PURPOSE

To characterize the heterogeneity and cell clusters of postnatal lens epithelial cells (LECs) and to investigate the downstream targets of connexin 50 (Cx50) in the regulation of lens homeostasis and lens growth. To determine differentially expressed genes (DEGs) in the connexin 50 knockout (Cx50KO) lens epithelial cells that shed light on novel mechanism underlying the cataract and small size of the Cx50KO lenses.

METHODS

Single-cell RNA sequencing (scRNA-seq) of lens epithelial cells isolated from one-month-old Cx50KO and wild-type (WT) mice were performed. Differentially expressed genes were identified, and selected DEGs were further studied by quantitative real-time PCR (RT-qPCR) analysis and Western blot analysis.

RESULTS

The expression profiles of several thousand genes were identified by scRNA-seq data analysis.

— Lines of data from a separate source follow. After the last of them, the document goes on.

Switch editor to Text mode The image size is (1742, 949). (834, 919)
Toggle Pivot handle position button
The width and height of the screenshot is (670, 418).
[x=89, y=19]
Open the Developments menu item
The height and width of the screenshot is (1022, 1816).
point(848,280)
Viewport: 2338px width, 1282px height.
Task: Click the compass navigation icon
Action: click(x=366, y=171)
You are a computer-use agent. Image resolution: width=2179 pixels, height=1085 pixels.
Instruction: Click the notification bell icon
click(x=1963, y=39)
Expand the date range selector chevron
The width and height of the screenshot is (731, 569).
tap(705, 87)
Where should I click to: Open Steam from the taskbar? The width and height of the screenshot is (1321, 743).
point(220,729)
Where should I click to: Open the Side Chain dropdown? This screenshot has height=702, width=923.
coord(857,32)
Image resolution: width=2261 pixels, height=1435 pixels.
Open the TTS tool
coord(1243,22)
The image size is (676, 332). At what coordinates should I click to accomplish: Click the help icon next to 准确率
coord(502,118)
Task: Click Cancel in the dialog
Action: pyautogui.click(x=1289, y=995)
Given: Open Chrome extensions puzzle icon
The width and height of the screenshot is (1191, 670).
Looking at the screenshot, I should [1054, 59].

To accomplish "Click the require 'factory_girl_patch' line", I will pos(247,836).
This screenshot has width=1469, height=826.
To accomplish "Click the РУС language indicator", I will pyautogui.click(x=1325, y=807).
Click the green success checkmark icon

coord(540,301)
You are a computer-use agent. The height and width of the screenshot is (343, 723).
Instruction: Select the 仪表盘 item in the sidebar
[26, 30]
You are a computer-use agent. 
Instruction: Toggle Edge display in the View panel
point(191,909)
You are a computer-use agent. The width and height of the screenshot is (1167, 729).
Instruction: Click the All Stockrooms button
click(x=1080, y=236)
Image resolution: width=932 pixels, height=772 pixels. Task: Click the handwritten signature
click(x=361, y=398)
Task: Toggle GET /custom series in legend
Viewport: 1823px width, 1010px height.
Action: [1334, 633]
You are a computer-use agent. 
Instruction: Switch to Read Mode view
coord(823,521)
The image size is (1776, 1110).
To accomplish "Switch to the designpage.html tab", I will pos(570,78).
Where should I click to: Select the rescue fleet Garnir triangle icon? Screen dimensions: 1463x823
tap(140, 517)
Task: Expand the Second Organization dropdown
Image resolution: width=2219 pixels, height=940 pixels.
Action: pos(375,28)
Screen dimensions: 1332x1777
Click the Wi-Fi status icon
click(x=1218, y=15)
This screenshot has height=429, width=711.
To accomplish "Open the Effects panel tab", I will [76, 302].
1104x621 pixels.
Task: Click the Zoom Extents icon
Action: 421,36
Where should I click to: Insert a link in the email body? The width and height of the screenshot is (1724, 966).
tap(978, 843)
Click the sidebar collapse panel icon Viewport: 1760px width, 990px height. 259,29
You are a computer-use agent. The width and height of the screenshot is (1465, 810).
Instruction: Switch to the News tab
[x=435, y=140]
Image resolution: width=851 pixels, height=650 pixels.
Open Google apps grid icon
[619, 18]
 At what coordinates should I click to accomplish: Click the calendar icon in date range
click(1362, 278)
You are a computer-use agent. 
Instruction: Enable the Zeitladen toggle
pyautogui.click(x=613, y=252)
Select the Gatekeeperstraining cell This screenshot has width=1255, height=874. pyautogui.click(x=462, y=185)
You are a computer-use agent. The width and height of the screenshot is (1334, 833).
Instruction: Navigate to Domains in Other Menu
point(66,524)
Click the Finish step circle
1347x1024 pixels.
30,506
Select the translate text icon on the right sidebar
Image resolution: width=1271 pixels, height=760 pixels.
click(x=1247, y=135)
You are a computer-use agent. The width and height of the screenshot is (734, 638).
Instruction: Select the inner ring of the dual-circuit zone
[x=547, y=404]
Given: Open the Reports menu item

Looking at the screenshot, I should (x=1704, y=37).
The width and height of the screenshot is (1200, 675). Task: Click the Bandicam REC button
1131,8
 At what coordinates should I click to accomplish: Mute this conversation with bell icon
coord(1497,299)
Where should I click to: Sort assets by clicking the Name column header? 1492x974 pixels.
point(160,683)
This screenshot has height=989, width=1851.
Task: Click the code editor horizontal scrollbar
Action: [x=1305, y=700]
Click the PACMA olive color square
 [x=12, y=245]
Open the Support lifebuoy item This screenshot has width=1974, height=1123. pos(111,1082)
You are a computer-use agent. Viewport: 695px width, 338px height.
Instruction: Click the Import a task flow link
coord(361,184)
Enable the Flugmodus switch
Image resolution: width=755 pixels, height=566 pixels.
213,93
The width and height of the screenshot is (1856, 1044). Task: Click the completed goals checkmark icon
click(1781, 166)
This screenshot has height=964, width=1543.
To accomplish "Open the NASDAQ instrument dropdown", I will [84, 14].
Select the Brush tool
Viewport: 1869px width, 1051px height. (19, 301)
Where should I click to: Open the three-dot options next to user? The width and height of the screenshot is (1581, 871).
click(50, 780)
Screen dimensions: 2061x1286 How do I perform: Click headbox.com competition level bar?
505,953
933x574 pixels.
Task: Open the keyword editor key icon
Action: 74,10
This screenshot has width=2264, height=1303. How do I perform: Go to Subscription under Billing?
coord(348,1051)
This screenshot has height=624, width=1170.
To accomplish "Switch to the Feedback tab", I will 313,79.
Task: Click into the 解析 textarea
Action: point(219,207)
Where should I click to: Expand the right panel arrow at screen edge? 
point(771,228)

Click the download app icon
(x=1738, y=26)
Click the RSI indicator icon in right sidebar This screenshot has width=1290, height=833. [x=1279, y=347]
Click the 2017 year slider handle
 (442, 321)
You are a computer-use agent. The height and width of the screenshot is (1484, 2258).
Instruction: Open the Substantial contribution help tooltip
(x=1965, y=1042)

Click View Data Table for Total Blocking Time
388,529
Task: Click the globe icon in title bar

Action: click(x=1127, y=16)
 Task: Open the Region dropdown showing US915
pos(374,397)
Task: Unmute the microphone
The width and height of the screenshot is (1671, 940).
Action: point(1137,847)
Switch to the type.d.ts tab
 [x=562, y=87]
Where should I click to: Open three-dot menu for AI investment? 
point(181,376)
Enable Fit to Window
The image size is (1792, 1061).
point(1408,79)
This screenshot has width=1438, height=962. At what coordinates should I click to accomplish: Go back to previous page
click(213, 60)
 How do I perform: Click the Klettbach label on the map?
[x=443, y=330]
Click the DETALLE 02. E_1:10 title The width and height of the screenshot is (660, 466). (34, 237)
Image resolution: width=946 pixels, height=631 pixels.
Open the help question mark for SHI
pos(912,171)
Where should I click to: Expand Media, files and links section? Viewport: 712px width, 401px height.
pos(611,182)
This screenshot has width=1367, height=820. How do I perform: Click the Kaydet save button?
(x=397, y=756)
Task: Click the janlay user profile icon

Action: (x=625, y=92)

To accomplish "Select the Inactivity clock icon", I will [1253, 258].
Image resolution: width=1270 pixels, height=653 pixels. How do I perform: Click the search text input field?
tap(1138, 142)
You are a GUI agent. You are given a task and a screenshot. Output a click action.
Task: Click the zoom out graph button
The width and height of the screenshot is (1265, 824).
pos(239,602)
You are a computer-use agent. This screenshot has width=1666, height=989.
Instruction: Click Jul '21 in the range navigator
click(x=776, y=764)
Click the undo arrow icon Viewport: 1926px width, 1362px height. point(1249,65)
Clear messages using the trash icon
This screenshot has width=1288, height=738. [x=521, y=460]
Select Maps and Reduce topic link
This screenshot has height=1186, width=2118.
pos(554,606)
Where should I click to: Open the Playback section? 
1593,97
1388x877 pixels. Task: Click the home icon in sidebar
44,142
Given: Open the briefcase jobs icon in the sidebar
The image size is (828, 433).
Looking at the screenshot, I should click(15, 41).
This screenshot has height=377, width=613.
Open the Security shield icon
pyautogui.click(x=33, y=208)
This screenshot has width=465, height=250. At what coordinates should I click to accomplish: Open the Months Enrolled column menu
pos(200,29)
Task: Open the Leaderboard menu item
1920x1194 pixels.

In comparison to the WT control, many DEGs were identified in the Cx50KO lens epithelial cells, including growth regulating transcriptional factors and genes encoding water channels. Significantly upregulated aquaporin 1 (Aqp1) gene expression was confirmed by RT-qPCR, and upregulated AQP1 protein expression was confirmed by Western blot analysis and immunostaining both in vivo and in vitro.

CONCLUSIONS

Lens epithelial cells exhibit an intrinsic heterogeneity of different cell clusters in regulating lens homeostasis and lens growth. Upregulated Aqp1 in Cx50KO lens epithelial cells suggests that both connexin 50 and AQP1 likely play important roles in regulating water homeostasis in lens epithelial cells.